╔══
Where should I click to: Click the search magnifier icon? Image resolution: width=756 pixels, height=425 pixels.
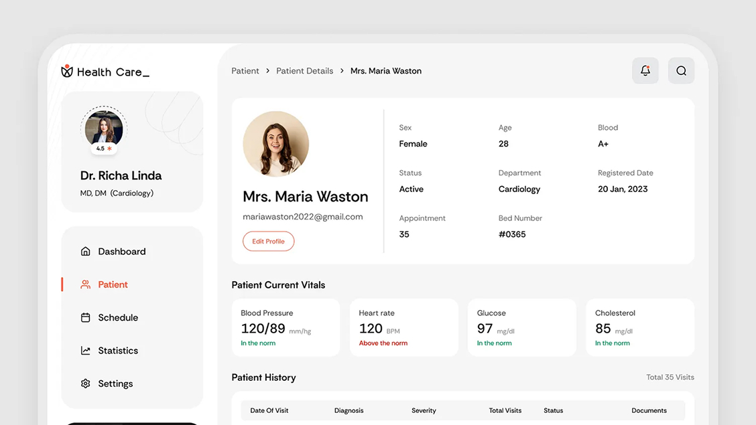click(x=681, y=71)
╚══
╔══
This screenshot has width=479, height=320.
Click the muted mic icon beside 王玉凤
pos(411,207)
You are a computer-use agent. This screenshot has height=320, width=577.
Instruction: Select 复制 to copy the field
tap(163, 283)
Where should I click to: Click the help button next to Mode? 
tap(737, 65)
╚══
§ GOAL OF THE EXERCISE
Copy the lines that hold the word "This". Take them from the records above.

§ TASK OUTPUT
This screenshot has width=479, height=320.
You are a computer-use agent. This screenshot has height=320, width=577.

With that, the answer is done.